» **Questions on the material**
**A.** In the CCL implementation notes, rewrite the passage starting "Every CCL implementation needs two operations" as one short sentence that keeps both operations and what each one does.
**B.** Using the CCL implementation notes, decide whether each statement agrees with the text. Answer yes or no for each, and quote the words that settle it.
(i) Anything beyond the two required operations is optional.
(ii) The parse operation turns text into a nested structure.
(iii) The signature that returns Result(CCL, ObjectError) takes a String as its input.
**C.** Extend the CCL implementation notes, starting right after their final line.

» **Document passage**

Every CCL implementation needs two operations:

  1. Parse - Convert text to flat key-value entries
  2. Build Hierarchy - Convert entries to nested structure via recursive parsing

Everything else is optional library convenience.

pub fn parse(text: String) -> Result(List(Entry), ParseError)
pub fn build_hierarchy(entries: List(Entry)) -> Result(CCL, ObjectError)

Use Result types, pattern matching, immutable data.

func Parse(text string) ([]Entry, error)
func BuildHierarchy(entries []Entry) (CCL, error)

Use error returns, interfaces, builder patterns.

def parse(text: str) -> list[Entry]
def build_hierarchy(entries: list[Entry]) -> CCL

Use exceptions, native collections, optional type hints.

function build_hierarchy(entries):
result = {}
for (key, value) in entries:
if key == "":
add_to_list(result, value)

» **Data excerpts**

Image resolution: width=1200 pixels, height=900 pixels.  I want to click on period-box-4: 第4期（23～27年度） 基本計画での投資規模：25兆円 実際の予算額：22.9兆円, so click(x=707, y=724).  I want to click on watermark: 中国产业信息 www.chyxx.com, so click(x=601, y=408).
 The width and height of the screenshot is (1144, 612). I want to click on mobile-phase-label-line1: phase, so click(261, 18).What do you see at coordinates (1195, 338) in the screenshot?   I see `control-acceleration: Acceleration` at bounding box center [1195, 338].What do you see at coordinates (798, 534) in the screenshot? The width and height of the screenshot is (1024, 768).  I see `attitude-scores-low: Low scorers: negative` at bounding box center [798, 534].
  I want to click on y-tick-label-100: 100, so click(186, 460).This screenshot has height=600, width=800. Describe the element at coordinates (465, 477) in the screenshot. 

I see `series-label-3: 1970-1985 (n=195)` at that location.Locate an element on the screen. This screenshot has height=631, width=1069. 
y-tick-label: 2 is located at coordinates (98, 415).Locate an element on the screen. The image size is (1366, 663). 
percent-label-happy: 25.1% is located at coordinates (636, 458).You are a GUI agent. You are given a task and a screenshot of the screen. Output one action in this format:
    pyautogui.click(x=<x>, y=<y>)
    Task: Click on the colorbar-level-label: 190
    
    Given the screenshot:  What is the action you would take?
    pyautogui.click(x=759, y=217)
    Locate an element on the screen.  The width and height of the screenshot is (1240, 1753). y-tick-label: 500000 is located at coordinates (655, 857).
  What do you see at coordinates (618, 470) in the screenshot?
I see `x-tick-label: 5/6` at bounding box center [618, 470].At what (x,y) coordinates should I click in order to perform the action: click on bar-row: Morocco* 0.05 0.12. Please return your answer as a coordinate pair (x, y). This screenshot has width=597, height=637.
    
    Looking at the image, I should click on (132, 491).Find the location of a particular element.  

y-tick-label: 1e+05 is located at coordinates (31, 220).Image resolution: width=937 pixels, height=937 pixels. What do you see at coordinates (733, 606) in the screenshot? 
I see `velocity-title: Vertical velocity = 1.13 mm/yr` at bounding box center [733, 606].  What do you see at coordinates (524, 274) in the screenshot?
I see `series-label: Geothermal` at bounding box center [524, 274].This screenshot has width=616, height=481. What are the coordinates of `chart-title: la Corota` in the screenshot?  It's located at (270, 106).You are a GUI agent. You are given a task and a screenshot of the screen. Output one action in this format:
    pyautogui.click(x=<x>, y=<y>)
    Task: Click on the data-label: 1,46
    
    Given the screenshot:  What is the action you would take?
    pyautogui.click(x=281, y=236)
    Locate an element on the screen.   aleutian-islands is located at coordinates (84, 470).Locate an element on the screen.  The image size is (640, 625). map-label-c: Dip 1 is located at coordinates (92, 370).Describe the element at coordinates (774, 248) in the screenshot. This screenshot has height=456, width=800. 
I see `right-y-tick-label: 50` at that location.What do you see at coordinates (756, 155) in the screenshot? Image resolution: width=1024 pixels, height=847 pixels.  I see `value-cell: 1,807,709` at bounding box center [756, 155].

» **Solved problems**
**A.** A CCL implementation needs a parse step that turns text into flat key-value entries and a hierarchy-building step that turns those entries into a nested structure through recursive parsing.

**B.**
(i) Yes: "Everything else is optional library convenience."
(ii) No: "Parse - Convert text to flat key-value entries"
(iii) No: "pub fn build_hierarchy(entries: List(Entry)) -> Result(CCL, ObjectError)"

**C.**
else if value_looks_like_ccl(value):
nested = parse(value) # Uses nested context detection
result[key] = build_hierarchy(nested) # Recurse
else:
result[key] = value
return result

Fixed-point termination: Recurse until no more CCL syntax found.

See Parsing Algorithm for details.

Type-Safe Access (library convenience):

get_string(ccl, path...): string
get_int(ccl, path...): int

Entry Processing (composition utilities):

filter(entries, predicate): entries
compose(entries1, entries2): entries

See Library Features for details.

Use CCL Test Suite (447 assertions, 205 tests):

  1. Core Parsing: Filter tests by functions: ["parse"]
  2. Object Construction: Filter by functions containing build_hierarchy
  3. Typed Access: Filter by validation starting with get_
  4. Optional Features: Filter by features arrays (comments, experimental_dotted_keys, etc.)

See Test Suite Guide for complete filtering examples.

How you represent CCL data internally affects which features are easy to implement.

The reference OCaml implementation represents all data as nested KeyMap structures:

type ccl = KeyMap of ccl StringMap.t

Advantages:

  • Uniform data structure (everything is a nested map)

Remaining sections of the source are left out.